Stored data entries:
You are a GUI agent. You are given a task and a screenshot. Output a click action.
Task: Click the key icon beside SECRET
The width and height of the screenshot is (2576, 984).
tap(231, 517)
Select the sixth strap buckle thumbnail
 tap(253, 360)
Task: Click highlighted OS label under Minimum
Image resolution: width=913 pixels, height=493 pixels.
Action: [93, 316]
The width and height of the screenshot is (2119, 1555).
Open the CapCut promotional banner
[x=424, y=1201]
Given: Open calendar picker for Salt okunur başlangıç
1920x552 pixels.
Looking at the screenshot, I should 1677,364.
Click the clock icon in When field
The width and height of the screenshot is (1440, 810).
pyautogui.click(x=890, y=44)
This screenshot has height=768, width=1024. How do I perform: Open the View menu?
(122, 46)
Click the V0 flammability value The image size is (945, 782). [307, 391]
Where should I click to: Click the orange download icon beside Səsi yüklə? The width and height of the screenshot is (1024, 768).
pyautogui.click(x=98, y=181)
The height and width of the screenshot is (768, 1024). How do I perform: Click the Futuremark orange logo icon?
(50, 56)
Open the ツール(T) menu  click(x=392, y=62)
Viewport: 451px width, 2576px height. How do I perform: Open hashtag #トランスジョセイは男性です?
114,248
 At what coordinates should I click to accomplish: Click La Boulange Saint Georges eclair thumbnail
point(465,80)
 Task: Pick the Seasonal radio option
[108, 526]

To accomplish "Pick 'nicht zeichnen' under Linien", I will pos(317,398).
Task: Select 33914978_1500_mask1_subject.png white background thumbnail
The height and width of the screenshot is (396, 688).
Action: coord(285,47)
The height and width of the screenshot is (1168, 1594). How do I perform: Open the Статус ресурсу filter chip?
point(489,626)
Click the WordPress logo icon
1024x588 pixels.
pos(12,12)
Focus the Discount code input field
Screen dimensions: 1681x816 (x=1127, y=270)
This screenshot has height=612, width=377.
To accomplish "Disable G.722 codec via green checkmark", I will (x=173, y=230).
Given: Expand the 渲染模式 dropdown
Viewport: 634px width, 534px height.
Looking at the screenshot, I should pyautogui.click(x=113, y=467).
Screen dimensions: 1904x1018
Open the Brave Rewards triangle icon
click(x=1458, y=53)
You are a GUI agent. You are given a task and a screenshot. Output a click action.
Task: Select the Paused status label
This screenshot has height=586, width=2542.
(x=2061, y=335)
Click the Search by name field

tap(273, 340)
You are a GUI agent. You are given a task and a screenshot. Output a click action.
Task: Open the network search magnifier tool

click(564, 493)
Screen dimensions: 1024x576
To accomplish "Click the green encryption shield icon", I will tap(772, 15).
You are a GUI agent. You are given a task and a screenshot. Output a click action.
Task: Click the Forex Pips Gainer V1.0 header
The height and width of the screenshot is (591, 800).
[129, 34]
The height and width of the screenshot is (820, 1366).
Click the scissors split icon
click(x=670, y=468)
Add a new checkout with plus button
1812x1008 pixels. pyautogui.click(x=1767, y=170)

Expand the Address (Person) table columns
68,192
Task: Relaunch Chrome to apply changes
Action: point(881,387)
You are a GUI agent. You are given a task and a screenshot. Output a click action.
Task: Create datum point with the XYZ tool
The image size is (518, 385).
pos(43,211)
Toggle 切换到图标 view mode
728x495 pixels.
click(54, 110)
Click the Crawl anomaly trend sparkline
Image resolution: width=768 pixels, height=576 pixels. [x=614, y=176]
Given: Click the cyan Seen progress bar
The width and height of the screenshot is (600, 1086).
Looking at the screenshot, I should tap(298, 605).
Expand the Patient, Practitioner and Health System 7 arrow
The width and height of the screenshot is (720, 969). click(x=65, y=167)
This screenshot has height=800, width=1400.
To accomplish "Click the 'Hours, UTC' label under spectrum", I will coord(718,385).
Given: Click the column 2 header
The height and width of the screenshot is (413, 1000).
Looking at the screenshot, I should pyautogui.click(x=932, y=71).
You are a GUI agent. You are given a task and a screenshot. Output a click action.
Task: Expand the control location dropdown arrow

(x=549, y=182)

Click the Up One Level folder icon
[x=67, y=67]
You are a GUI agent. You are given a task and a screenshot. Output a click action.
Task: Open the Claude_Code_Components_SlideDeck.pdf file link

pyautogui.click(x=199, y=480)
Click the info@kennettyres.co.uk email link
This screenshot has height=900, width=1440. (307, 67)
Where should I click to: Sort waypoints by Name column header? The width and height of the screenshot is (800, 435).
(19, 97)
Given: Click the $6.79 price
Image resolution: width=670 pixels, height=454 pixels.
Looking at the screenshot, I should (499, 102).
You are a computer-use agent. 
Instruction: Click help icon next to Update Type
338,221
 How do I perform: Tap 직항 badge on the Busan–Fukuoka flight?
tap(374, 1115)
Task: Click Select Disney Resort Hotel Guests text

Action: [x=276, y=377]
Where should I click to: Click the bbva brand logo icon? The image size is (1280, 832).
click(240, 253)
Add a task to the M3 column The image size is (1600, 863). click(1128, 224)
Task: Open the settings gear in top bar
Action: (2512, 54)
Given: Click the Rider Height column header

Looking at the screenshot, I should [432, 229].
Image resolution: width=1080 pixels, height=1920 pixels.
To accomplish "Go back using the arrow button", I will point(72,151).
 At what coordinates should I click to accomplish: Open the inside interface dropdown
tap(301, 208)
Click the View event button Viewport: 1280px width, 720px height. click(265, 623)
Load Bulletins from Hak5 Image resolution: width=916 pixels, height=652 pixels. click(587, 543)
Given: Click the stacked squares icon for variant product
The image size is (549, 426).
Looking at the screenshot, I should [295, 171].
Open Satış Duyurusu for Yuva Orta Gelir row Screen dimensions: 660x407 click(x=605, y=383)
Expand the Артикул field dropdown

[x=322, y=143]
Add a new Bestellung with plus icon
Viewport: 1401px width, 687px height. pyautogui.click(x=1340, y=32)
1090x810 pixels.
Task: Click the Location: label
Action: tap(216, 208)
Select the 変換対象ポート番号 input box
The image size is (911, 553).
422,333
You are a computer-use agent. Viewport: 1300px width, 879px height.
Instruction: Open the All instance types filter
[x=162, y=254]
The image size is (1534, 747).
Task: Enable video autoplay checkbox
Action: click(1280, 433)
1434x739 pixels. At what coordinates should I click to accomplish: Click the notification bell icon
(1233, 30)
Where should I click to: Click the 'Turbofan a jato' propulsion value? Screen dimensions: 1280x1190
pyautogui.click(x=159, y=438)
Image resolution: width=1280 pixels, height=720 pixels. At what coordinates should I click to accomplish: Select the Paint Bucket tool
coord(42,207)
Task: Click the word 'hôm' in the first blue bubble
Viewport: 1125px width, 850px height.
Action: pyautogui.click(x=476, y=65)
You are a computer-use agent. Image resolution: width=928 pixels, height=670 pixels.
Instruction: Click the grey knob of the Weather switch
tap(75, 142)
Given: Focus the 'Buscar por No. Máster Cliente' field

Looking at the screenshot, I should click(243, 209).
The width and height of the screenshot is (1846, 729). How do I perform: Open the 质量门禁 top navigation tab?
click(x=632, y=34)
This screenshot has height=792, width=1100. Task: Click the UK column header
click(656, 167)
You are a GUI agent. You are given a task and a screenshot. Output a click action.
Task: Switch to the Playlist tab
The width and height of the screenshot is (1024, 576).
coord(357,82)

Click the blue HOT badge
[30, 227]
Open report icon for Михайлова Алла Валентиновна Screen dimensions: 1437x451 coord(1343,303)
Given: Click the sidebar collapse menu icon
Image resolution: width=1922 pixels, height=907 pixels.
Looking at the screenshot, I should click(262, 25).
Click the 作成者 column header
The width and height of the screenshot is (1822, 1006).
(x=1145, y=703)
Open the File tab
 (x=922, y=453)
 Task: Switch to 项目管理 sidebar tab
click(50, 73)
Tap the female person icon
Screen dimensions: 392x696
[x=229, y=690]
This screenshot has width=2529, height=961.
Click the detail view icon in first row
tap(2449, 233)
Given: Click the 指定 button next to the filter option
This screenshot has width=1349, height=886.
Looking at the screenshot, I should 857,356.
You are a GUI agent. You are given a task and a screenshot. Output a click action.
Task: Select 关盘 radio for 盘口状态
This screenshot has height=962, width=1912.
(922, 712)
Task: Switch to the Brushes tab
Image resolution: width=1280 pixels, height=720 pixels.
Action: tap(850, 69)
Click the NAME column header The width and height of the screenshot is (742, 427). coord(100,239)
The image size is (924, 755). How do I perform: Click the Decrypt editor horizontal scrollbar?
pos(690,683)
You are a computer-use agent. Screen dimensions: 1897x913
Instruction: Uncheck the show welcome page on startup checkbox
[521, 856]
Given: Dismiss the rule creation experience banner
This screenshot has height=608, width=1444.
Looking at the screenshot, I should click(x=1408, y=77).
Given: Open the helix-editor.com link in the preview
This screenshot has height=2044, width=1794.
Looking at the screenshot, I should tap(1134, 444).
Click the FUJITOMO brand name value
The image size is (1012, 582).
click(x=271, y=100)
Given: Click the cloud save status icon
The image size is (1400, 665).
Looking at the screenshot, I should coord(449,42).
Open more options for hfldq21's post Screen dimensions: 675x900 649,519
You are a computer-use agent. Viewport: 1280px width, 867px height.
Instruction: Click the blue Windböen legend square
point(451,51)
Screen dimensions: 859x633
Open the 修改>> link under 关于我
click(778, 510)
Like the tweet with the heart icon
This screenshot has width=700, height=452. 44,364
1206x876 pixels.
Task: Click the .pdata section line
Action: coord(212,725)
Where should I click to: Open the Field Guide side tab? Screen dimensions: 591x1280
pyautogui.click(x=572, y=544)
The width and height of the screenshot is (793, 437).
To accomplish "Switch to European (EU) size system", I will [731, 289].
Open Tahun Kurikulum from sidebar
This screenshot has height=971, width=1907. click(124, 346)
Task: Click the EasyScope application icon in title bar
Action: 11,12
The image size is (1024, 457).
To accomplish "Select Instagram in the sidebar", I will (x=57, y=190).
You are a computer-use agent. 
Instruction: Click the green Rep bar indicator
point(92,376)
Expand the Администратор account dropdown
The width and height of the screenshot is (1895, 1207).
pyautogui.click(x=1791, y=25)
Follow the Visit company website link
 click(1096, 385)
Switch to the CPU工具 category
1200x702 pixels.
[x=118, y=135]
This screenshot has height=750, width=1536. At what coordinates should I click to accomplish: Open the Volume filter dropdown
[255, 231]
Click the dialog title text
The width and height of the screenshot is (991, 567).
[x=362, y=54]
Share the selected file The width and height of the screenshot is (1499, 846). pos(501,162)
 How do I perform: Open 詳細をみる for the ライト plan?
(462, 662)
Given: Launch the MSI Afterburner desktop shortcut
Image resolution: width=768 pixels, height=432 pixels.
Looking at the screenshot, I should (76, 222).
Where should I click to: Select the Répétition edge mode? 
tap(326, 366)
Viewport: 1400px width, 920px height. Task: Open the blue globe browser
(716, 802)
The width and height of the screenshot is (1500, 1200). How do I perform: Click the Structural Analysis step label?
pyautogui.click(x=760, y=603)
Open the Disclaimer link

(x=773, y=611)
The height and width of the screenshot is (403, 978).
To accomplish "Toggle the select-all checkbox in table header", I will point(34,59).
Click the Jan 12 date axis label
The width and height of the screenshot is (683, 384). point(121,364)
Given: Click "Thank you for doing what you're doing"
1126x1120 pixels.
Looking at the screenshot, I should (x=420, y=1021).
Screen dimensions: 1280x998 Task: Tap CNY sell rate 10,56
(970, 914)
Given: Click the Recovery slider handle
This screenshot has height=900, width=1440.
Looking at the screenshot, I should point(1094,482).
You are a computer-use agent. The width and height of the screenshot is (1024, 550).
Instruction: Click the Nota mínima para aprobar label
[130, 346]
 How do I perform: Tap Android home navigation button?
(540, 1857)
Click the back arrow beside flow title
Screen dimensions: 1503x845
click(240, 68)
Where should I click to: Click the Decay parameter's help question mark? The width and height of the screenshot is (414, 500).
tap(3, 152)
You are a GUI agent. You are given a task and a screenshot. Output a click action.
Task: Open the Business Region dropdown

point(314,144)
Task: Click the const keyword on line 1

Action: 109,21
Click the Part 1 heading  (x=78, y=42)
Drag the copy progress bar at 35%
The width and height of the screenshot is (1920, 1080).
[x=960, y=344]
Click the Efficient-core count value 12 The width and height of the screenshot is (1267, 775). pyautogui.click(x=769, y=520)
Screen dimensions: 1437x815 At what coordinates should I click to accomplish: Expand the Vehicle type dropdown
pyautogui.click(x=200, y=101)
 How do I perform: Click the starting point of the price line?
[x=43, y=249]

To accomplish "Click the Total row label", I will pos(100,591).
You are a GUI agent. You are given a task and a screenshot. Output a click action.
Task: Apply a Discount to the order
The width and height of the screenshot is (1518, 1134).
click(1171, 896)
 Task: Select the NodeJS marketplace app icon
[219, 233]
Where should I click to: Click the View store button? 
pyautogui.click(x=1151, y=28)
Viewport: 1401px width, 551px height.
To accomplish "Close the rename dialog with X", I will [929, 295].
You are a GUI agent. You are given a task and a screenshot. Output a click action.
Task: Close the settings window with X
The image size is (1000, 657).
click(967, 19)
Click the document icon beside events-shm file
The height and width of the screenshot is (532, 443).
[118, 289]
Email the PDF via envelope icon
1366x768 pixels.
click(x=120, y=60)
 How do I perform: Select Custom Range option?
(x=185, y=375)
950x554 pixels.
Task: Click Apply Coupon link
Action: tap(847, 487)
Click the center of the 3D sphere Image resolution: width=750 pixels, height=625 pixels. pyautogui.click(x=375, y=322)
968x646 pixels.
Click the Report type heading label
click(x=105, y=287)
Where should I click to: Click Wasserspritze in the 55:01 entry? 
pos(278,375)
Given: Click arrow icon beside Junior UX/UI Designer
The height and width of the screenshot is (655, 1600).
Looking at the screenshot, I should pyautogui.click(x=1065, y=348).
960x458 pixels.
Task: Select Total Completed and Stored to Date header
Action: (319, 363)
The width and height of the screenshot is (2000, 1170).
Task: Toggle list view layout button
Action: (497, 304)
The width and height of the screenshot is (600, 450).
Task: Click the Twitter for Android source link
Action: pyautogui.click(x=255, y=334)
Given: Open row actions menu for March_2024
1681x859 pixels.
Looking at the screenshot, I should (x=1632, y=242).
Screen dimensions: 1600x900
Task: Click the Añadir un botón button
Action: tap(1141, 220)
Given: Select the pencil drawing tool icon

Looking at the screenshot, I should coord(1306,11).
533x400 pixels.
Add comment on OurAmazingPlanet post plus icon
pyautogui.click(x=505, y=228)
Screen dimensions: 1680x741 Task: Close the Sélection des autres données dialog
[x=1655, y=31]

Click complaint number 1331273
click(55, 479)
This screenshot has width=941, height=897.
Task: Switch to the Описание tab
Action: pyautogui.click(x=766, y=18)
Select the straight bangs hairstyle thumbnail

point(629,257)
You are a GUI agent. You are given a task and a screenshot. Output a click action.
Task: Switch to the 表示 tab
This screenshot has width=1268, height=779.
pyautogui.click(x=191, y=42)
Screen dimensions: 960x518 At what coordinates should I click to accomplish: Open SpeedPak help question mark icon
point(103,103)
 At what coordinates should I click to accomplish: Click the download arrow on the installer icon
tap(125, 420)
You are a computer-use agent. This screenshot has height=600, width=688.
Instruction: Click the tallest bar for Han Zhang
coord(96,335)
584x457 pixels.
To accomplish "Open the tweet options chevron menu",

• [Assignment]:
When a line in the data above contains the string "options", copy that line.

• [Finished exercise]:
Open more options for hfldq21's post Screen dimensions: 675x900 649,519
To accomplish "Open the tweet options chevron menu",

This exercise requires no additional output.